Exercise:
Take the entries below and print, exactly, the stretch from the line containing "Click the NBACentral display name" through the line containing "Given: Click the Service column header", both included.

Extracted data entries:
──────────────────────────────
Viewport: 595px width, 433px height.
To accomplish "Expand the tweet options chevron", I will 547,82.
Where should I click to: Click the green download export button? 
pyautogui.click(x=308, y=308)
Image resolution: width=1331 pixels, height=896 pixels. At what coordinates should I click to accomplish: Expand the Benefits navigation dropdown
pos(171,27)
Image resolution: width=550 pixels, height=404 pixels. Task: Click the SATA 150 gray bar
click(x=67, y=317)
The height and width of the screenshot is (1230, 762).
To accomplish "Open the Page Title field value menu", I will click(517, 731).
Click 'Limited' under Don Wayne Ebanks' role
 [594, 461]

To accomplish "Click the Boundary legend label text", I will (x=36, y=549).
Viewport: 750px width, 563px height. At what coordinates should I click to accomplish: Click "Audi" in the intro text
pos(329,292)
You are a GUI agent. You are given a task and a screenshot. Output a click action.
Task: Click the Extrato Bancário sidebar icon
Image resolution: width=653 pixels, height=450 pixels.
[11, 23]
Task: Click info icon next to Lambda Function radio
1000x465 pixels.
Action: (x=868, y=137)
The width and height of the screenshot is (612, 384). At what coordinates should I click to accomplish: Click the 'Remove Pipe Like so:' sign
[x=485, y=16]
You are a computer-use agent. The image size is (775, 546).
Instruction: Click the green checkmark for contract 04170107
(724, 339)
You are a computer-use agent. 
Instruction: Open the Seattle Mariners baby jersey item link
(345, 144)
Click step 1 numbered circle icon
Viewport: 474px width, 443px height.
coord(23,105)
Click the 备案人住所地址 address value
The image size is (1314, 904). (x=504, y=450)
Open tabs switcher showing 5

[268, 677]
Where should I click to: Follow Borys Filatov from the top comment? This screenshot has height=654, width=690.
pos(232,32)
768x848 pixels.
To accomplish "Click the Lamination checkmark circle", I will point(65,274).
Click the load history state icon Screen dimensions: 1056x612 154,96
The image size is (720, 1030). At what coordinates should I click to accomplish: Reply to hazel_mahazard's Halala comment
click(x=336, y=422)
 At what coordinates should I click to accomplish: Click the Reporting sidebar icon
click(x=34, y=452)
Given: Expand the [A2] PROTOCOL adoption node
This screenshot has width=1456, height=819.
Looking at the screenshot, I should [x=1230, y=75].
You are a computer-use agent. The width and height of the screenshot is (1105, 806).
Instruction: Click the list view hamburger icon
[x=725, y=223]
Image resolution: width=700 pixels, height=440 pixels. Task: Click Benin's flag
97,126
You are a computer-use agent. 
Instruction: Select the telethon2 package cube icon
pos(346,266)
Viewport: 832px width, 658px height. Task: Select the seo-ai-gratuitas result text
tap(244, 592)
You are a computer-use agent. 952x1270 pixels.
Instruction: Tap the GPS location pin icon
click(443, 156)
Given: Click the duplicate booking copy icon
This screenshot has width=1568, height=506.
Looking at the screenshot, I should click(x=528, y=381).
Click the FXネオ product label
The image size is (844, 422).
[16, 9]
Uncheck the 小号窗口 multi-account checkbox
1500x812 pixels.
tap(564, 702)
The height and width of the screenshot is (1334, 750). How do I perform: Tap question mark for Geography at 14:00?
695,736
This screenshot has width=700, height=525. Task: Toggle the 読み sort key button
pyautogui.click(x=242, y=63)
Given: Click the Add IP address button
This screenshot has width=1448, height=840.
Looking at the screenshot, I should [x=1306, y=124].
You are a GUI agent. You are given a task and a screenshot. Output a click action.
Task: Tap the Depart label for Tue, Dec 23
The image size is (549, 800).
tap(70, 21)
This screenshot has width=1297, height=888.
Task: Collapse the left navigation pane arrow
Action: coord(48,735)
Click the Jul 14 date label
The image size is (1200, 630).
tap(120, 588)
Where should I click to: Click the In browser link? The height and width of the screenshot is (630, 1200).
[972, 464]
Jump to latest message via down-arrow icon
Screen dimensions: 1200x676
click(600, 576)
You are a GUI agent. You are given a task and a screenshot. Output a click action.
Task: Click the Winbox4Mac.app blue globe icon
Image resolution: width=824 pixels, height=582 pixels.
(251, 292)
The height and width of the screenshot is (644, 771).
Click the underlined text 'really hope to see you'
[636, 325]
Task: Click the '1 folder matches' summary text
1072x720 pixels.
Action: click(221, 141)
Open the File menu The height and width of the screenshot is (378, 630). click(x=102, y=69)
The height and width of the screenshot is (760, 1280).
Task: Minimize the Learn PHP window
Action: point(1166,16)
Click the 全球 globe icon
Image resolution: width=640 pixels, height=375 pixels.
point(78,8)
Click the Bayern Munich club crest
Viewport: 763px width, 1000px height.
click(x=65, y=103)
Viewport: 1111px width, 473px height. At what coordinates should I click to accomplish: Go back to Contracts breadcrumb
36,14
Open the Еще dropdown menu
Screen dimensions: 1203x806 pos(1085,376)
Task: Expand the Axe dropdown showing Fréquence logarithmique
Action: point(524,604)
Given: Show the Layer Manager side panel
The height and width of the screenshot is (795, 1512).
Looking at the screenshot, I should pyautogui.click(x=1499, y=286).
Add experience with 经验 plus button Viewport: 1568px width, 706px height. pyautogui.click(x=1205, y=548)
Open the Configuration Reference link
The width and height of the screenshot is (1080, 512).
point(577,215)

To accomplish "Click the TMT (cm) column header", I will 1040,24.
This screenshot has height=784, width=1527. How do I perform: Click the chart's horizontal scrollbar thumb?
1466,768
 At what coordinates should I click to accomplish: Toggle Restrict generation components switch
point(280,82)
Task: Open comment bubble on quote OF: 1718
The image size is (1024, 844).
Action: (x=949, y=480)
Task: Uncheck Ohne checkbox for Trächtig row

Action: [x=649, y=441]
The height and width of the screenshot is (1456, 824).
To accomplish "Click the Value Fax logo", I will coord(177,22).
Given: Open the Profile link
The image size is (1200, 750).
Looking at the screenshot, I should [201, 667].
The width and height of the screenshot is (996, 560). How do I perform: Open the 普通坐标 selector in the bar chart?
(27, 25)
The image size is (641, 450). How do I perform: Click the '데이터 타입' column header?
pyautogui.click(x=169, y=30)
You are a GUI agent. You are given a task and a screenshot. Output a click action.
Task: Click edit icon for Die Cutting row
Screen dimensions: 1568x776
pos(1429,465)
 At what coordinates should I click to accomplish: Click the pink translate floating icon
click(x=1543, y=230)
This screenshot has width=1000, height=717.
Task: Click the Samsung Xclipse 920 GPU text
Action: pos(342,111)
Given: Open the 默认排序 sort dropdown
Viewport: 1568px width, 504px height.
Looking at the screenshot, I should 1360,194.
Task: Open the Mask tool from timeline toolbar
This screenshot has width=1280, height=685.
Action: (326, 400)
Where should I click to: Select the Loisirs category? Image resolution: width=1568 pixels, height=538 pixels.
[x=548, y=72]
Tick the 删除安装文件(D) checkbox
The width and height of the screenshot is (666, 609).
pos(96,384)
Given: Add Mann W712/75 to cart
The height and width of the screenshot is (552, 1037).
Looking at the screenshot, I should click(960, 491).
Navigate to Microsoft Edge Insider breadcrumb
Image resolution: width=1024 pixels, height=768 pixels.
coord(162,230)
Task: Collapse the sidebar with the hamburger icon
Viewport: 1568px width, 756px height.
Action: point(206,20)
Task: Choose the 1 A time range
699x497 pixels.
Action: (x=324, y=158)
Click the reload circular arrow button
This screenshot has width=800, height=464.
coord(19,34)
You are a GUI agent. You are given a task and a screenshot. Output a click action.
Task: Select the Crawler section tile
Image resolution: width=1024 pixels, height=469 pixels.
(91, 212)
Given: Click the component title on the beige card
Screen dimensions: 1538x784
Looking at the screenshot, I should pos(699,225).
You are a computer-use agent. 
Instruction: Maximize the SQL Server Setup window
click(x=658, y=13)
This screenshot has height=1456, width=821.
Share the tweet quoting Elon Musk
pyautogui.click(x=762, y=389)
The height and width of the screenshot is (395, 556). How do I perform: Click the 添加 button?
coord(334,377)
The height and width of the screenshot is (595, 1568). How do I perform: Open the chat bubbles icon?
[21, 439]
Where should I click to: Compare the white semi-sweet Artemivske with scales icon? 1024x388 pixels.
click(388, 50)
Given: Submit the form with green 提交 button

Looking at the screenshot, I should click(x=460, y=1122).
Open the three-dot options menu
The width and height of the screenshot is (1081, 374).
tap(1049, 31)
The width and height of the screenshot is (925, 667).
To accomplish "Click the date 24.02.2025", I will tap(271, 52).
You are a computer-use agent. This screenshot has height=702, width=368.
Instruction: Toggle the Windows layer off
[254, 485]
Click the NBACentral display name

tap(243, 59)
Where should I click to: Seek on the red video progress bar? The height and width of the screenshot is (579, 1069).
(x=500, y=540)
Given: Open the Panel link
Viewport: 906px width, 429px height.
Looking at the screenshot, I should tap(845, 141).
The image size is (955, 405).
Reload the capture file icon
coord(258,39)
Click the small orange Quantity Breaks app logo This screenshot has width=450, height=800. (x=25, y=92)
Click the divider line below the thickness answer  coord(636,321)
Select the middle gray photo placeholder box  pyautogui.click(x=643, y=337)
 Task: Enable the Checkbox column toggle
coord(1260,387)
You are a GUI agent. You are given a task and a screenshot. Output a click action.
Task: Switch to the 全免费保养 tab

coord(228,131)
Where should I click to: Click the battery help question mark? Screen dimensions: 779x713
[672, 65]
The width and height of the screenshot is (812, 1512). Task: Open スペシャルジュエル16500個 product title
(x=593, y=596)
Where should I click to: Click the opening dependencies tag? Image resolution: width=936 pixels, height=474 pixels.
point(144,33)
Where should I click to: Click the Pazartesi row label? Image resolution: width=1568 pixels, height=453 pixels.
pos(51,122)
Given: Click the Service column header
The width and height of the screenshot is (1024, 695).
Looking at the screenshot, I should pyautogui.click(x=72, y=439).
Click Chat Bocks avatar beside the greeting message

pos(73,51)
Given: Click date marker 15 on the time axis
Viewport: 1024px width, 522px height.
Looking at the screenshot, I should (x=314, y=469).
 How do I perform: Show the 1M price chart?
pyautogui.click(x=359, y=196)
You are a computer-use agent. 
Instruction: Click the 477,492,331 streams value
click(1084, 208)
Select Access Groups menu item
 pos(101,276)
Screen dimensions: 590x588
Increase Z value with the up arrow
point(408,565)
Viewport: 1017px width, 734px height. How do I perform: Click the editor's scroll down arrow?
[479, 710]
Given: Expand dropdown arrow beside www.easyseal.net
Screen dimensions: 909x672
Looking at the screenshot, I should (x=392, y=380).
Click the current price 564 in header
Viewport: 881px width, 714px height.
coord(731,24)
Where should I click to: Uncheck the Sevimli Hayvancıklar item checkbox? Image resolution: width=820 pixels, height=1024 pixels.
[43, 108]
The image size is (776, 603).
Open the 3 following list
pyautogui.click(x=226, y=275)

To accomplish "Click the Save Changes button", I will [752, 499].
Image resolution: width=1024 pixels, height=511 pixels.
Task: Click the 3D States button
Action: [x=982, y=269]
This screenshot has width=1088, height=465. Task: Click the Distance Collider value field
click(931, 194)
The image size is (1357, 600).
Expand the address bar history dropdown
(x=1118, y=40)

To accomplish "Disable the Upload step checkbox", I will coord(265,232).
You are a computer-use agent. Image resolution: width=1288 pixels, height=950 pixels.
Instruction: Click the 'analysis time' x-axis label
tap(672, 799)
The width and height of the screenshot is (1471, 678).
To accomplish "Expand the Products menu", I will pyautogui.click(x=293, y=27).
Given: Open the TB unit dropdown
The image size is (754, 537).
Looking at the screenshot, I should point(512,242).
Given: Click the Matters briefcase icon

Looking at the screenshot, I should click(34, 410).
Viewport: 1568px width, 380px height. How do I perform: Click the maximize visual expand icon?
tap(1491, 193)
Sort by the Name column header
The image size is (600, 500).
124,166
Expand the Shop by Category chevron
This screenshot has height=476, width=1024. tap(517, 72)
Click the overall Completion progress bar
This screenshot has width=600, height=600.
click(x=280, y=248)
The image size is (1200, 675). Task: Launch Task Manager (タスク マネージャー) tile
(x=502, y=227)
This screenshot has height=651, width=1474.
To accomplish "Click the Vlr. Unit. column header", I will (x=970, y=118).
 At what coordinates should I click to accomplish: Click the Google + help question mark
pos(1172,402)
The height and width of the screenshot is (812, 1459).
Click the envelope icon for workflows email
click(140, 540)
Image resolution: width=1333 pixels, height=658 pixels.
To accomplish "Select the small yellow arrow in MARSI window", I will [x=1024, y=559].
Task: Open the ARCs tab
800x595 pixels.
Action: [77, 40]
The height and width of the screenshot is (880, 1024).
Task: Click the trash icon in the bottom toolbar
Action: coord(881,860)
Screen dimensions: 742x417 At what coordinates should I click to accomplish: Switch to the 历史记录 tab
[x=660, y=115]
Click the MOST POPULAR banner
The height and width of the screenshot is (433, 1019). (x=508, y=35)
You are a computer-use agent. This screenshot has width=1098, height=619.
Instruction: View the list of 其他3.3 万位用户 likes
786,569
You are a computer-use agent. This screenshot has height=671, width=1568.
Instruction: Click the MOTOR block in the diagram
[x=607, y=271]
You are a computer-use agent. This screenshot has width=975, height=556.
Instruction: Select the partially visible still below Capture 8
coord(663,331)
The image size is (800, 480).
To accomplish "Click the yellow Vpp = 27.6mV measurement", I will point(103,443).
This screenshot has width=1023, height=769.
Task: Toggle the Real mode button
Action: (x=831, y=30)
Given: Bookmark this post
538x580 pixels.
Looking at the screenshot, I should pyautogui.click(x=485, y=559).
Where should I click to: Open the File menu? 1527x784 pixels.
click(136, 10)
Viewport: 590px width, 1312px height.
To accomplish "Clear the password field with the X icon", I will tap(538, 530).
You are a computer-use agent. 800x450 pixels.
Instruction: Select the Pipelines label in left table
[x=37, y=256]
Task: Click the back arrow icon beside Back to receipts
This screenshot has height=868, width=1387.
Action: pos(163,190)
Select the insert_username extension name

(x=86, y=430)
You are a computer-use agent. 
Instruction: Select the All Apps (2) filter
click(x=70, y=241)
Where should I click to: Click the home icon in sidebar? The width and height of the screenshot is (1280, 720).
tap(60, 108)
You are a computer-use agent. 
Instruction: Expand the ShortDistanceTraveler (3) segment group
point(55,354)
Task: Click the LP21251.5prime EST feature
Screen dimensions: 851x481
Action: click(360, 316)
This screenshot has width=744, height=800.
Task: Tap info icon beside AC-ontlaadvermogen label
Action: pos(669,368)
──────────────────────────────
Reply to the task:
Click the NBACentral display name

tap(243, 59)
Where should I click to: Seek on the red video progress bar? The height and width of the screenshot is (579, 1069).
(x=500, y=540)
Given: Open the Panel link
Viewport: 906px width, 429px height.
Looking at the screenshot, I should tap(845, 141).
The image size is (955, 405).
Reload the capture file icon
coord(258,39)
Click the small orange Quantity Breaks app logo This screenshot has width=450, height=800. (x=25, y=92)
Click the divider line below the thickness answer  coord(636,321)
Select the middle gray photo placeholder box  pyautogui.click(x=643, y=337)
 Task: Enable the Checkbox column toggle
coord(1260,387)
You are a GUI agent. You are given a task and a screenshot. Output a click action.
Task: Switch to the 全免费保养 tab

coord(228,131)
Where should I click to: Click the battery help question mark? Screen dimensions: 779x713
[672, 65]
The width and height of the screenshot is (812, 1512). Task: Open スペシャルジュエル16500個 product title
(x=593, y=596)
Where should I click to: Click the opening dependencies tag? Image resolution: width=936 pixels, height=474 pixels.
point(144,33)
Where should I click to: Click the Pazartesi row label? Image resolution: width=1568 pixels, height=453 pixels.
pos(51,122)
Given: Click the Service column header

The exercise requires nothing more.